Banking in risky times

The old culture of customer-centric banking needs to be revived.


Zeeshan Shah September 30, 2012

KARACHI: Since the inception of the global financial crisis, triggered by reckless gambling in the real-estate market, we live in a world where people, more than ever before, seek relationships based on openness, integrity and trust. Reputations now depend on the values we hold, and on which we can build relationships that are consistent, valuable, integral, compatible and profitable.

Today, the biggest challenge to managers and organisations is reputational risk, not operational risk.

A retailer requires an impeccable reputation for his brand to be accepted widely, even if it is branded or manufactured creatively. Brand positioning is impacted by the retailer’s reputation; it gets him a good price for his brand, without which the cost of business would be highly corrosive. Similarly, financial institutions need to rely on sound reputation, impeccable credentials and a highly competitive product line at the right costs to customers, if they are to successfully manage business revenue and sales.

With an average savings-to-GDP ratio of 13% – compared to at least 25% elsewhere in similar markets – Pakistan is slowly developing into a very troubled financial market. Capital flight is on the rise; maybe not overseas, but certainly out of banks.

Taking shortcuts to achieve business targets exposes companies to risk, and may limit their ability to operate in a country, region or market.

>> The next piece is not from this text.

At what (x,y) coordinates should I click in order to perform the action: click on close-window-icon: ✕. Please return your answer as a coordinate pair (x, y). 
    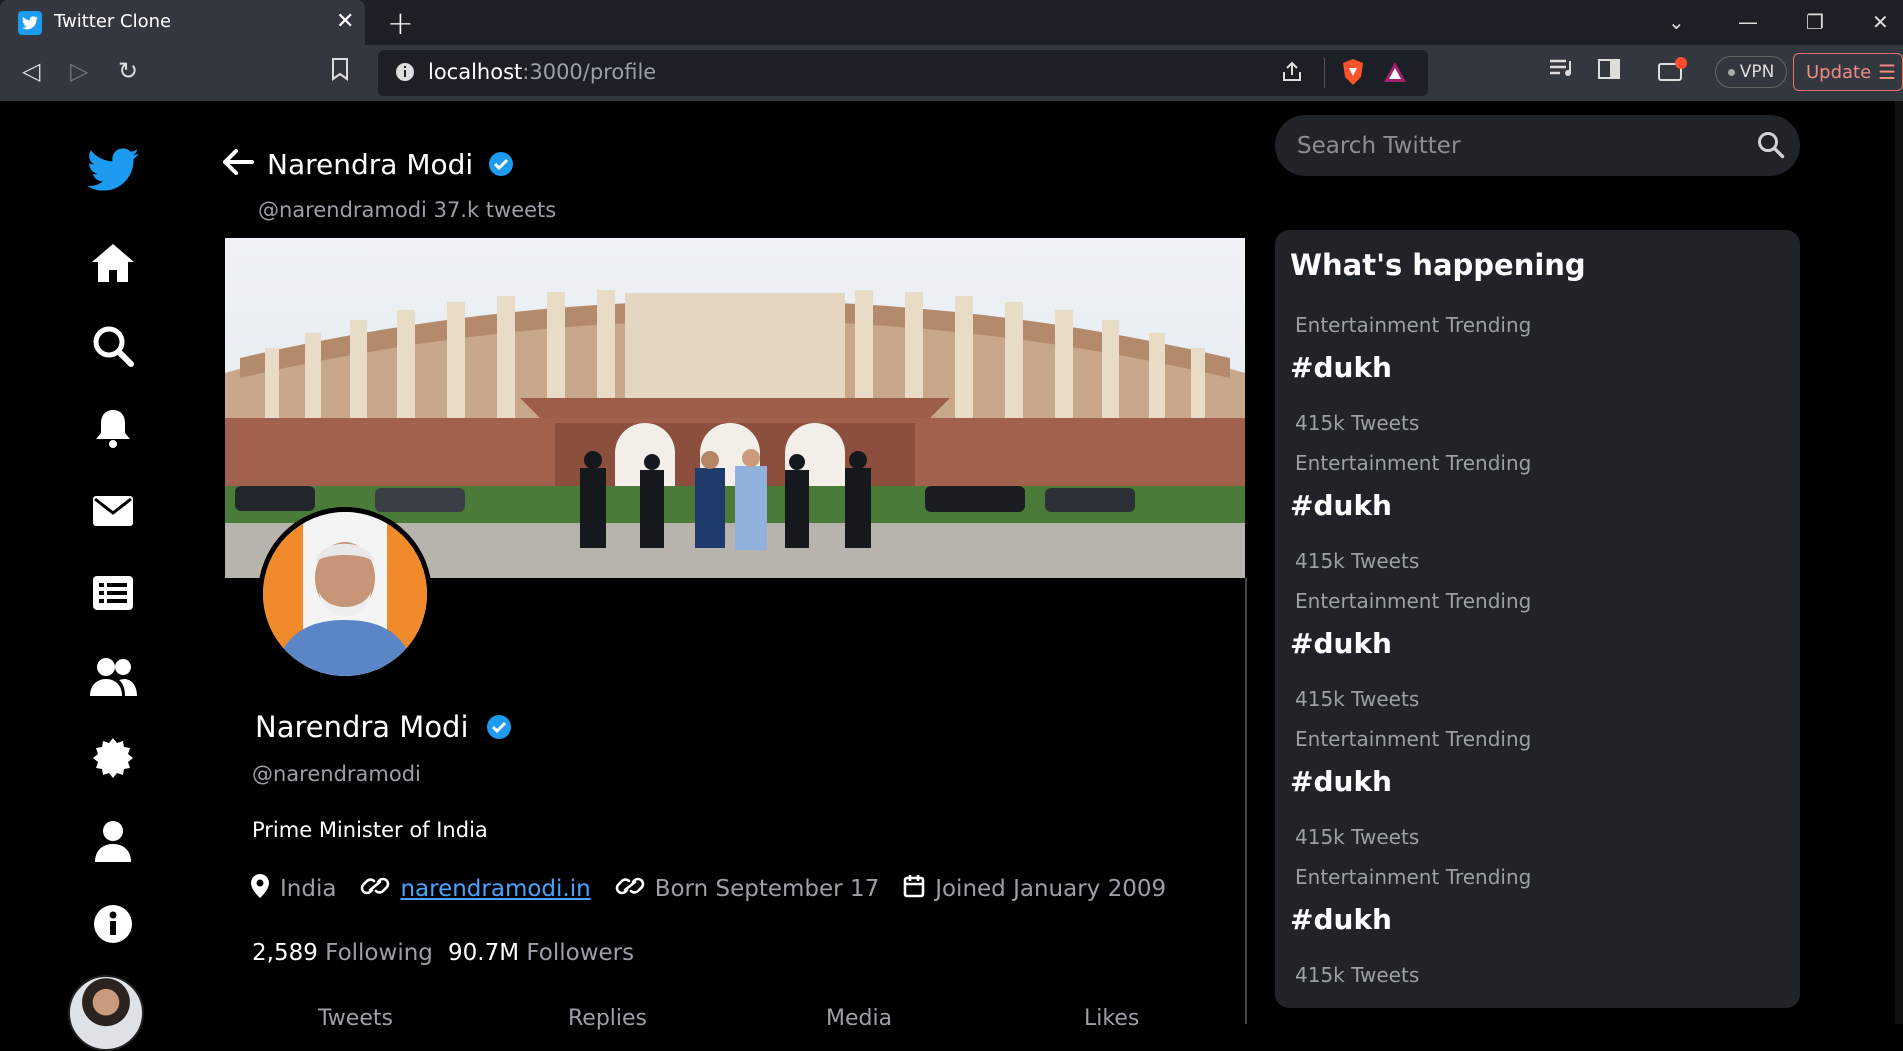
    Looking at the image, I should click on (1880, 22).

The reputation of a company, and its dedication to customer services, ensures that positive recommendations spread to potential clients through word-of-mouth. Banks these days rely on customer loyalty, in return for which they are supposed to provide accurate and focused business solutions to ensure client satisfaction. But despite reaping huge profits from margins over client deposits, banks do not deliver the best rates to their customers. The modern customer is smart. He or she evaluates other investment options before putting their money into an account. They understand when they are being taken advantage of.

Customers should feel safe with the person or entity they entrust their money with. Confidentiality laws exist everywhere, but in Pakistan, we lack severely in implementing ethical business practices within our companies. The presence of a weak compliance management framework only dissuades customers as they may feel threatened with their financial information in unsafe hands.

Some organisations today also suffer from chronic nepotism – which installs weak leadership which ultimately marginalises customer interest for personal gain.

It should be kept in mind that some of the biggest banking corporations in the world have been brought to their knees because of a lack of a solid compliance structure. They compromised consumer interest and business ethics for revenue generation, which reaped them short-term gains, but crippled them in the long term.

Providing inaccurate or misleading information to customers just to increase deposits is a sure-shot way of destroying a bank’s future. Customers should be informed of the complexities and associated risks of a product with clarity and honesty.

Lastly, resolution of customer complaints really sets apart successful banks from the less prudent ones. Follow-ups should reflect courtesy, care and empathy for the customer’s problems. The old adage that ‘the customer is always right’ is a good place to begin reforming banks’ compliance structure. In times of increasing risk and a growing risk-averse class of investors, a customer-centric approach can revive an industry plagued by the fallout of the global financial crisis. The financial services industry must learn to not repeat past mistakes.

THE WRITER IS A BANKER AND BROADCASTER FOR FM91

Published in The Express Tribune, October 1st, 2012.